# How can a set with one element be equal to a set with two elements

I'm looking into nonstandard analysis, and am in a chapter which introduces the whole load of basic terms they'll use.

One of this is a proof for ordered pairs (Kuratowski definition) by induction. The ordered pairs are defined like this:

\begin{aligned} (a)_k :&=\{a\} \\ (a,b)_{k} :&= \{\{a\},\{a,b\}\} \\ (a_1,\,...\,,a_n)_k :&= ((a_1,\,...\,,a_{n-1}),a_n) \end{aligned}

The theorem to show is : $(a_1,\,...\,,a_n) = (b_1,\,...\,,b_n) \Rightarrow a_k = b_k \text{ for k = 1, ... , n}$

They do it by induction: Case n = 1 is trivial, and case n = 2 (the part I don't understand) goes like this:

It is $(a_1 , a_2) = (b_1,b_2)$. This is per definition equal to $\{\{a_1\},\{a_1,a_2\}\} = \{\{b_1\},\{b_1,b_2\}\}$.

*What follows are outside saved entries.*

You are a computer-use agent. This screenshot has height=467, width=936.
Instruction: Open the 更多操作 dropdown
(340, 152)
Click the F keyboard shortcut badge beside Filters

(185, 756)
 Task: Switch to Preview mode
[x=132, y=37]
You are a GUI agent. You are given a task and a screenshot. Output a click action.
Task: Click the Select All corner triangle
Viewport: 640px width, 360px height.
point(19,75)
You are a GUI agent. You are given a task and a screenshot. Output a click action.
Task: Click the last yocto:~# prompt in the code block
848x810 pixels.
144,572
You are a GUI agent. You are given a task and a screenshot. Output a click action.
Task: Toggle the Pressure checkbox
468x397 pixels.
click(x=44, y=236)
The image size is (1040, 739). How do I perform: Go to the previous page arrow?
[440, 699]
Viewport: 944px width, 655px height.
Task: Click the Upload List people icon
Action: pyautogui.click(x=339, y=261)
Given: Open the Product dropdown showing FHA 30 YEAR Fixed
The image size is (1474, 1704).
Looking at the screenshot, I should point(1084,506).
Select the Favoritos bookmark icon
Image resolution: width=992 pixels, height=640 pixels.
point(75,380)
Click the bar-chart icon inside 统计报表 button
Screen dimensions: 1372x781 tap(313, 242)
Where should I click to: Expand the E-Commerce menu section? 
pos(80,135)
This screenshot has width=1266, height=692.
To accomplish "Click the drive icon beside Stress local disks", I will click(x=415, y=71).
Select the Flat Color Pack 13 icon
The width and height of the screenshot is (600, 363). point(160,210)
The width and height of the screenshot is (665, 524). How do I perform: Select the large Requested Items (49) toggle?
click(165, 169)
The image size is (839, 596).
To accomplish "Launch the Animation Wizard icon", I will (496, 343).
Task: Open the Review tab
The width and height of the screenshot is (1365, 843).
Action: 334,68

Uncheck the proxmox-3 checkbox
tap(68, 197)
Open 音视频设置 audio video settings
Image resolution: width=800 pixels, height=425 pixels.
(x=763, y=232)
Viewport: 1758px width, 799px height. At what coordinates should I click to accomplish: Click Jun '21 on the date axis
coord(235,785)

Now the following cases are possible:
\begin{align} \{a_1\} &= \{b_1\} &\text{and}&\quad\quad \{a_1,a_2\} &= \{b_1,b_2\} ,\\ \{a_1\} &= \{b_1,b_2\} &\text{and}& \quad\quad\{b_1\} &= \{a_1,a_2\} \end{align}

First case seems simple enough, but I don't understand how a set with one element can be equal to a set with two elements. Even worse, they say for both cases follows
$a_1 = b_1$ and $a_2 = b_2$
... but why?

• The actual answer is so simple, I think if I didn't ask, I'd never have figured it out ... - Thank you both! Aug 6, 2017 at 23:11
• In the proposition that is to be proven, the thesis has equality between the elements of the tuples. Therefore, the cases should also have equality between elements: $a_1=b_1$ and $\{a_1,a_2\}=\{b_1,b_2\}$ for the first case. $a_1=\{b_1,b_2\}$ and $b_1=\{a_1,a_2\}$ for the second. Aug 6, 2017 at 23:11
• Never mind. It is in the definition where the braces are missing. It should be $(a,b)=\{\{a\},\{a,b\}\}$. Aug 6, 2017 at 23:21
• It seems a bit odd that a book on nonstandard analysis would spend time building up such set theoretic basics. That would be like having a book on public key cryptography start with a chapter that builds up the natural numbers from the Peano postulates. Aug 7, 2017 at 11:52
• It's a key detail, used to build the super structure. It's a means of creating an order (a first/second), so this super structure can express relations. Aug 8, 2017 at 16:08

Hint: the set $\{1, 1\}$ does not have two elements.
It is possible for $\{x\}$ to equal $\{y,z\}$ if and only if $y=z$ -- because then $\{y,z\}$ is actually a set with one element.